Pendant plus d’un an, de décembre 2004 à janvier 2006, les veuves et les victimes de Dunkerque ont marché en silence, toutes les trois semaine, autour du Palais de Justice, à l’appel de l’Ardeva Nord-Pas-de-Calais. Cette formidable mobilisation soutenue par l’Andeva et toutes les associations de son réseau, a su gagner le respect et la sympathie de l’opinion publique. Elle a permis d’obtenir des avancées importantes dans l’instruction du procès pénal de l’amiante : Les dossiers de toutes les régions ont été regroupés dans les mains des magistrats spécialisés du pôle de santé publique ; une cellule d’officiers de police judiciaire a été créée et mise à leur disposition.

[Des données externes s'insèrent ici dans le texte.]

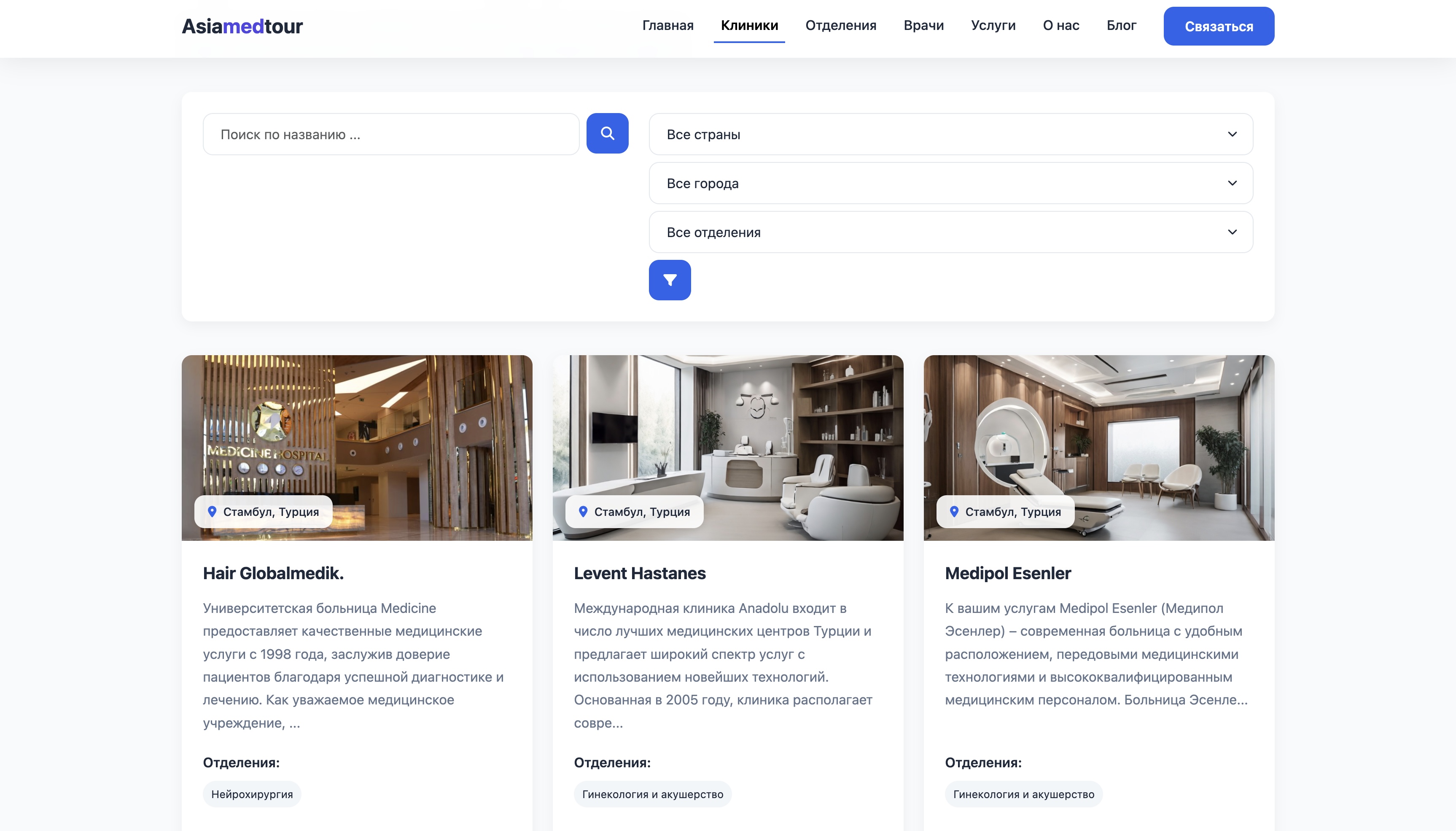This screenshot has width=1456, height=831.
Task: Open the Medipol Esenler clinic title
Action: coord(1007,573)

Une partie importante de nos demandes avait été obtenue (à l’exception de la révision de la loi Fauchon). Nous avions alors décidé de marquer une « pause » des marches, conscients qu’il fallait du temps pour que les mesures annoncées se mettent en place.
Assez vite, nous avons été alertés par les juges d’instruction, qui ont dit publiquement leur inquiétude face à une diminution importante de l’effectif à l’OCLAESP (Office Central de Lutte contre les Atteintes à l’Environnement et a la Santé Publique) chargé des enquêtes. Les responsables de cet office nous ont confirmé que leur effectif s’était réduit, en précisant qu’ils ne sont pas à plein temps sur le dossier de l’amiante (d’autres missions aussi lourdes que le dopage sur le Tour de France leur étant périodiquement confiées…)

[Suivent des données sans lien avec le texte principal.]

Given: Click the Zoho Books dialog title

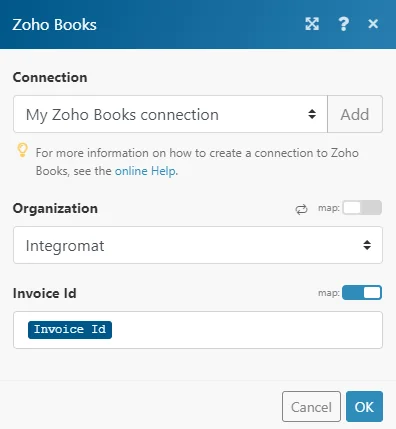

Nous sommes intervenus à plusieurs reprises auprès du ministère de la Justice. Des engagements ont été pris. Ils n’ont pas été tenus... Des moyens supplémentaires ont été annoncés. Ils ne sont pas arrivés. Nous avons été écoutés, mais pas entendus. Nos interlocuteurs ont même dit qu’ils ne comprenaient pas l’acharnement des victimes à vouloir un procès pénal, alors qu’elles avaient déjà été indemnisées !
Notre inquiétude a encore grandi, lorsque le Président de la République a annoncé son intention de supprimer le juge d’instruction, et de confier ses missions au parquet, qui dépend directement du pouvoir politique. Une telle mesure serait de toute évidence un moyen d’enterrer les dossiers sensibles, à commencer par celui de l’amiante.
Les victimes de l’amiante savent bien que, pendant plus de 10 ans, aucun procureur n’a levé le petit doigt pour engager une poursuite pénale contre les responsables de la catastrophe sanitaire. Qui peut croire que les « juges de l’instruction » du parquet agiront autrement demain ?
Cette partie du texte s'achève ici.